You have come a long way, ARPANET.
by John Cole| 13 Comments
This post is in: Media, Science & Technology
On the front page of the NY Times, a link to a Times weblog, which includes a youtube video of an SNL skit from NBC.
You have come a long way, ARPANET.
Comments are closed.
Quiddity
The cross-linking of information has been a real boon, allowing readers to quickly access supplemental information in order to obtain a broader picture of a particular topic. Way back in the past, I’d be reading a political journal (like New Republic) and be hopping up to the bookshelves for more information (like that found in an almanac or magazine article on the same person or subject area). But now it’s all there within the browser. Cool.
Jack Roy
Heh heh… jokes about blowjobs. Who says SNL isn’t as good as it used to be?
Punchy
You mean like this one?
jnfr
Your post goaded me to look up the details of my first old ‘net connection, through the Well, through BARRnet, into NSFnet, where I had to sign a no-commercial-use agreement every time I logged on. That was in the early and mid-90s. How quickly things have changed!
neil
Wow, it’s a revolution! The NY Times referencing a blogger paid by the New York Times, who links to a comedy skit produced by NBC! The Internet is truly tearing down the barriers to entry.
srv
And you have Sputnik to thank for all of that.
John Cole
Sometimes I hate you, Neil. But yeah, you are right.
I guess I just thought it was cool.
Zifnab
I think you haven’t quite realized the significance. The fact that corporate media is finally catching up to the link-state that you could find on any blog or forum five years ago rather than running you through some arcane, Byzantine maze of flub, shows that the corporate internet really has come a long way.
Bombadil
Has anyone ever done a study on whether there’s an Internet equivalent of “Six Degrees of Separation”? For example, if you were to pick a random link to another website, and click on a random link there, and so on, how long would it take to get back to the original site?

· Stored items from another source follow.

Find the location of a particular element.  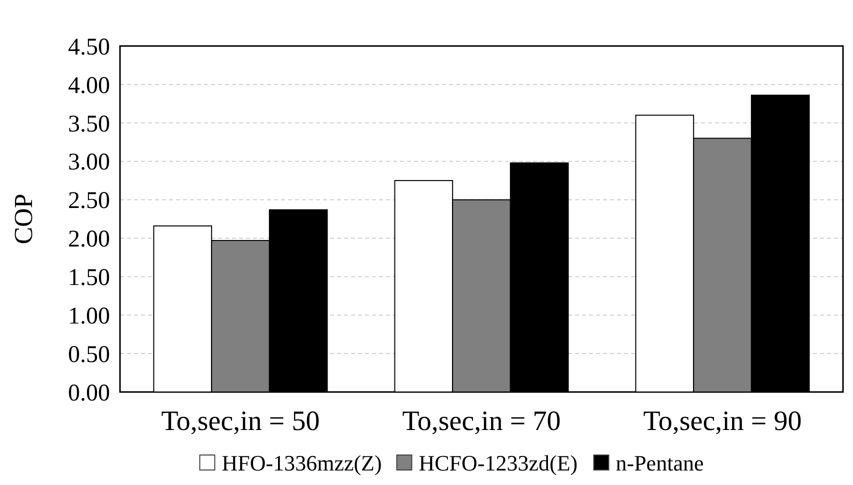

y-tick-label: 0.00 is located at coordinates (89, 393).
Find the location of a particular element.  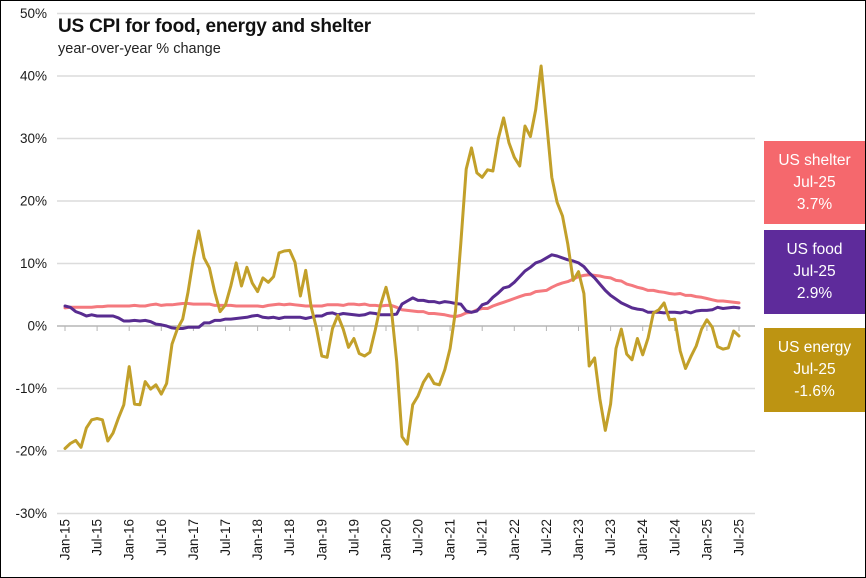

x-axis-label: Jan-17 is located at coordinates (194, 540).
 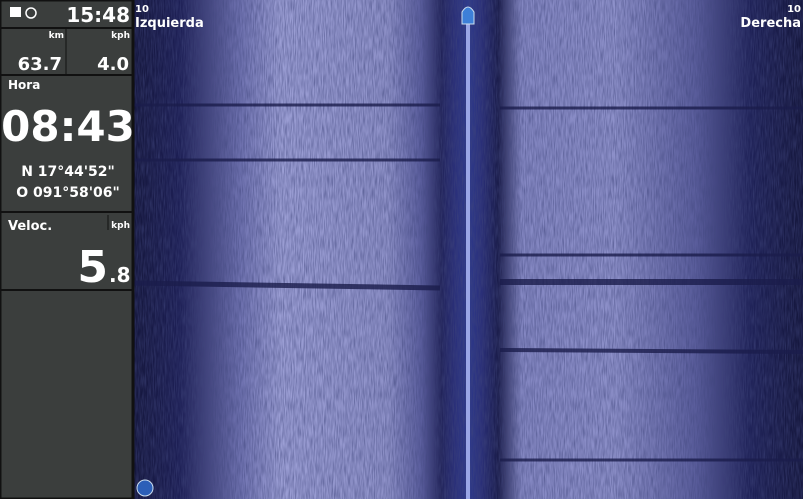 What do you see at coordinates (68, 193) in the screenshot?
I see `longitude: O 091°58'06"` at bounding box center [68, 193].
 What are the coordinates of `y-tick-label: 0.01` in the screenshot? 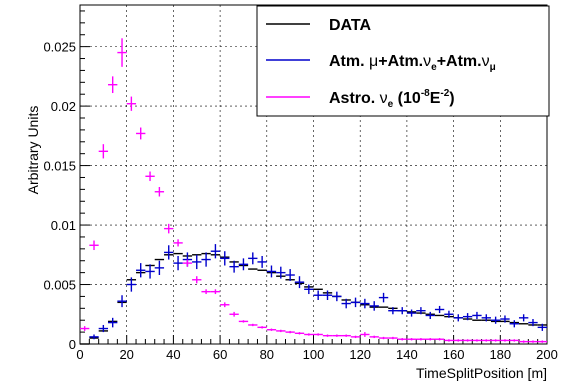 It's located at (64, 226).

How many clicks would it take to get from “Balloon Juice” to icanhascheezburger.com, just by selecting random links?
Cyrus
Well, going by random links, it would take a really long time, probably. However, Tim F. once put up a post linking to http://www.cuteoverload.com (maybe it was John, but I don’t think so), and I’d be very surprised if that page didn’t have a link to icanhascheezburger.com in its blogroll. Or at the very least, even if it doesn’t have a blogroll, links to it probably pop up in the comments sometimes. So, probably no more than three or four clicks.
Albert Gore Jr.
Why thank you Mr. Cole. I consider it one of my finest and innovative inven… (ahem) pieces of legislation.
SPIIDERWEB™
ARPANET?
Hahaha. Either you’re a student of internets tubes history or disclosing your age.
Nancy Irving
Not sure “Science and Technology” is the right tag here. What’s amazing about what the internet has become is what people have done with it, not the technology itself, which is really only an incidental enabler.
IOW, the internet, or rather what is *important* about the internet, is a social and cultural phenomenon, not a technological phenomenon.